*Problem to solve*
For every line in the records that has the word "toolbar", make a copy.

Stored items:

----------

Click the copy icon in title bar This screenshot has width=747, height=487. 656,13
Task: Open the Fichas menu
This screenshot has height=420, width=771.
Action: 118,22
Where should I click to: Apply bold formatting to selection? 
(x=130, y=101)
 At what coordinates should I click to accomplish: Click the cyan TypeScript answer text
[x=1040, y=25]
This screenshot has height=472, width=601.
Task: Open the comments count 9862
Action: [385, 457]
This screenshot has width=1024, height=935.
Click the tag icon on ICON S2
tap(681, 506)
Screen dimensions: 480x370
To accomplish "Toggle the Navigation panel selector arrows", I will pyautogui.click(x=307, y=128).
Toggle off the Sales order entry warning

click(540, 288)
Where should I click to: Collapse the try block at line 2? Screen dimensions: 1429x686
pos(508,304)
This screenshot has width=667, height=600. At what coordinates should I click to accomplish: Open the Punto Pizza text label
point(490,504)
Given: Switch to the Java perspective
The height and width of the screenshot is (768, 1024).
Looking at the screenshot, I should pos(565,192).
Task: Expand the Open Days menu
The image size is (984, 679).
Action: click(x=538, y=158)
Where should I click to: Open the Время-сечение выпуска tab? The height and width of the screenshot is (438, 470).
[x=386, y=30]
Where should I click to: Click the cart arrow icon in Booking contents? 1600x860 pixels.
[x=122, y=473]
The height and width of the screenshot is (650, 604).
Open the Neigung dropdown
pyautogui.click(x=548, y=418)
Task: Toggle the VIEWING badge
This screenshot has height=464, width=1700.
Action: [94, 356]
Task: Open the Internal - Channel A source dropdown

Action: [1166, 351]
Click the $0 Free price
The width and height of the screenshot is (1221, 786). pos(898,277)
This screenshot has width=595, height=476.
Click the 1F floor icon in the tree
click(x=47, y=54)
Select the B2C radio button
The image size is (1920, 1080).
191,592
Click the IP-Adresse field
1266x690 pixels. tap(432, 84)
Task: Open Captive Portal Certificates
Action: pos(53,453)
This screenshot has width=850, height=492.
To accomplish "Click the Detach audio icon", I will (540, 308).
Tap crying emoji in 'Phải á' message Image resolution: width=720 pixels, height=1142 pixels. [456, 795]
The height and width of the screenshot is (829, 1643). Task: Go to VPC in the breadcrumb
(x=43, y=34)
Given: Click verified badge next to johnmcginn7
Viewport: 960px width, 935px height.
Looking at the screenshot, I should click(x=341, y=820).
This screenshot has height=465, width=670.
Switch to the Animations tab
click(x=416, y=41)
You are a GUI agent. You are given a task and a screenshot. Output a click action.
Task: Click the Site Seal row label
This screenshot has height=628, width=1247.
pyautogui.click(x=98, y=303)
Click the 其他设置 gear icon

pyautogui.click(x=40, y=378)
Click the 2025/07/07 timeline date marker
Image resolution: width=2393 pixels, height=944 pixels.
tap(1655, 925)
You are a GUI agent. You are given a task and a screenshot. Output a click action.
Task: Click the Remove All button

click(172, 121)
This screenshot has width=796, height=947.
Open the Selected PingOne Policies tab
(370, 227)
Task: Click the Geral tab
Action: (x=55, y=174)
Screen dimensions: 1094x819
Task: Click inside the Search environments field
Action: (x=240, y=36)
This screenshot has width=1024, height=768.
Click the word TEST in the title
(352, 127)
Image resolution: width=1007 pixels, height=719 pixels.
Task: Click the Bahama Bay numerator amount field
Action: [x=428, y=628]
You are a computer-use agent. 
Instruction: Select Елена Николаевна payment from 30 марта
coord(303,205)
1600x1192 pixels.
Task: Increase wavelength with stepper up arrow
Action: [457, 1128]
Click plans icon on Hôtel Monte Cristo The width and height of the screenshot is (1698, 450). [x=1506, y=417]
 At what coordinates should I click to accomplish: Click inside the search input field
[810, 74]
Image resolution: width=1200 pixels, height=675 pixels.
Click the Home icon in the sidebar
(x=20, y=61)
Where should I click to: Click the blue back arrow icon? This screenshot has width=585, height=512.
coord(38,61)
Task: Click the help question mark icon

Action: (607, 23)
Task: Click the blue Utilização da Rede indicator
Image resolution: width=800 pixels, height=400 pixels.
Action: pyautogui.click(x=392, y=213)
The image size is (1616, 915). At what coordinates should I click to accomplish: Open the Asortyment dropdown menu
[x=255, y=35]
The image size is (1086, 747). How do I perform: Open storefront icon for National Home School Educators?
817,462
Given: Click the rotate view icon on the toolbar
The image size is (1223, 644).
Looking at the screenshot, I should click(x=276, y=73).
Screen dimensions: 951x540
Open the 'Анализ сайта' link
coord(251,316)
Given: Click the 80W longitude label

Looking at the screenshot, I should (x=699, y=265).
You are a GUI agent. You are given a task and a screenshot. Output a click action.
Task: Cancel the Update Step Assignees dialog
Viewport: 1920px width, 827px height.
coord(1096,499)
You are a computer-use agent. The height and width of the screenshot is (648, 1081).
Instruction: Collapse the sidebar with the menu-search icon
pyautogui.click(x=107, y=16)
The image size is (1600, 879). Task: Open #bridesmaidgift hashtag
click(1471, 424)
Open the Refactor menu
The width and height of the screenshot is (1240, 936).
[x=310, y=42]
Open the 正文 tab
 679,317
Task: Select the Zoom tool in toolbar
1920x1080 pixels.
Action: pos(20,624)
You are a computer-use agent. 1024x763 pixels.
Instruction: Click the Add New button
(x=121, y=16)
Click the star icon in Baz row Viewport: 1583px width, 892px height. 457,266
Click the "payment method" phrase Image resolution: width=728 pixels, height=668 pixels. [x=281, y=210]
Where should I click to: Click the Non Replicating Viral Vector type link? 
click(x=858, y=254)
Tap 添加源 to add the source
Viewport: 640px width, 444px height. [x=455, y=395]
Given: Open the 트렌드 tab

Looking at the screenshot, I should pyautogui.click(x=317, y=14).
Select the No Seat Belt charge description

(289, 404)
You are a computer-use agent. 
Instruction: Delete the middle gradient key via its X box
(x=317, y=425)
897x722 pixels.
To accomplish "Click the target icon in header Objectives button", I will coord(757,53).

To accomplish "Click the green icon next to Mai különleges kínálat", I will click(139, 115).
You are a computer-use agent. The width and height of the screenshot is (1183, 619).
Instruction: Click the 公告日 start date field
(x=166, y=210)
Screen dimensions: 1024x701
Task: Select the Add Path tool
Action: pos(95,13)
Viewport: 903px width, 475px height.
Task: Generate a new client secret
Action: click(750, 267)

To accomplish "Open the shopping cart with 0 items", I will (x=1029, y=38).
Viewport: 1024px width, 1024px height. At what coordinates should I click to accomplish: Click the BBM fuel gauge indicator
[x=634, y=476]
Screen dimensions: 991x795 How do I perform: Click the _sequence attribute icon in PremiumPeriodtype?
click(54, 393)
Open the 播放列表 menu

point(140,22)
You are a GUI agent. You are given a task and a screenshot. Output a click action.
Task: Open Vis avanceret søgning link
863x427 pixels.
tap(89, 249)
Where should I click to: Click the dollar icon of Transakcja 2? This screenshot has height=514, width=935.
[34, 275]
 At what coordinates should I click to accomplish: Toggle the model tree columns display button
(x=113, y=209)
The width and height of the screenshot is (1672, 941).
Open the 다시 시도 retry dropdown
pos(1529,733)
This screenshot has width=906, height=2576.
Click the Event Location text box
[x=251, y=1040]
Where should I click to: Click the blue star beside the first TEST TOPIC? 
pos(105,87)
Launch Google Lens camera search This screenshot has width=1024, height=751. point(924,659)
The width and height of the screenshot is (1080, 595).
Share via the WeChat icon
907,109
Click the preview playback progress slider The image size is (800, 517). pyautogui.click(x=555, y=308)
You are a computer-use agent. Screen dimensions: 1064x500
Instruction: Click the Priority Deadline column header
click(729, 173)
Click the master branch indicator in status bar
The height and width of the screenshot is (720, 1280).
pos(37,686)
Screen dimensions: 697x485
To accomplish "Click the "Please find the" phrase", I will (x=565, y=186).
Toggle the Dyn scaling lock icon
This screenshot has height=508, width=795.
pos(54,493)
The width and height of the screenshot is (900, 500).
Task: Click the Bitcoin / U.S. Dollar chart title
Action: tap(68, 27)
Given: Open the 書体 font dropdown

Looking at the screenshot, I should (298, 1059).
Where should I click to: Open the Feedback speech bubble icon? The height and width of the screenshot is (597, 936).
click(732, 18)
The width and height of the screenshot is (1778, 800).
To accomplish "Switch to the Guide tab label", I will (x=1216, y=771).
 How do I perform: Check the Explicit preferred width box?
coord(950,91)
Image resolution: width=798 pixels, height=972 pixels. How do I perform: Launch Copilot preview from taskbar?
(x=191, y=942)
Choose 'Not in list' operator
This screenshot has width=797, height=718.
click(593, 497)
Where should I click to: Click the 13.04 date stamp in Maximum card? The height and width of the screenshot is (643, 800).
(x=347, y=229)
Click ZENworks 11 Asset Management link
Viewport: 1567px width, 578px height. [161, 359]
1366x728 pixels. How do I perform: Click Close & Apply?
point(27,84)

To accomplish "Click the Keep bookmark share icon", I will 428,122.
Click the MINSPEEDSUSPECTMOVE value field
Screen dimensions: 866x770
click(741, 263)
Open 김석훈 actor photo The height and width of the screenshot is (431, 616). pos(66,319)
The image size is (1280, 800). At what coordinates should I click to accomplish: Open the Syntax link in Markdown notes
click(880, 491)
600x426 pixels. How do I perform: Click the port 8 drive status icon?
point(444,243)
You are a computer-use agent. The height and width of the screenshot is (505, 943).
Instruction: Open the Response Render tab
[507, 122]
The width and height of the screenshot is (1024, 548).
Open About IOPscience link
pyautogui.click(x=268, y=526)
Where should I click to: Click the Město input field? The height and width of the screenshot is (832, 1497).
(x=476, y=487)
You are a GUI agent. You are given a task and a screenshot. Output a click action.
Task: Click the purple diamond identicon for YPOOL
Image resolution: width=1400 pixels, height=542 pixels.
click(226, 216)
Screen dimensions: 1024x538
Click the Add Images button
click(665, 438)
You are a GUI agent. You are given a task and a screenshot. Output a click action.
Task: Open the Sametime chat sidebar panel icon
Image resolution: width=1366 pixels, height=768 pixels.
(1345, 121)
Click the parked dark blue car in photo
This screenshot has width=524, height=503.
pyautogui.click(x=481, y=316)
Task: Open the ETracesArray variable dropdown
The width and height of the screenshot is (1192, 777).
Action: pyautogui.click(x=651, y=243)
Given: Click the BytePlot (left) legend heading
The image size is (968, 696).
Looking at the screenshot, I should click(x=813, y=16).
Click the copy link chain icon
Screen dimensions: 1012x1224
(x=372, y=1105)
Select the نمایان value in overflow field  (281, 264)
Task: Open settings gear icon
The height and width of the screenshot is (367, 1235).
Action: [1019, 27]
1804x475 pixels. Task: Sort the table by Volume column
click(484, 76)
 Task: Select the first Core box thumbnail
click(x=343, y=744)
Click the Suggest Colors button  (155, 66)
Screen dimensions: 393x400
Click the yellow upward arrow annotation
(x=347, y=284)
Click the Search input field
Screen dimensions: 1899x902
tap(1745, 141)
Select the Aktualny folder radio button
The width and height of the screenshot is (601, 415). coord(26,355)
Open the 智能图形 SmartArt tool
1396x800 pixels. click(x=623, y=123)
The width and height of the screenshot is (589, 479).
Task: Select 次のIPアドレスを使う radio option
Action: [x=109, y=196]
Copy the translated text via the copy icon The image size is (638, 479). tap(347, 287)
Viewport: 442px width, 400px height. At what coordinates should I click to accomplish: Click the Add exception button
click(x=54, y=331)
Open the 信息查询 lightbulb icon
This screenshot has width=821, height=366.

----------

*Problem solution*
Given: Click the rotate view icon on the toolbar
Task: Select the Zoom tool in toolbar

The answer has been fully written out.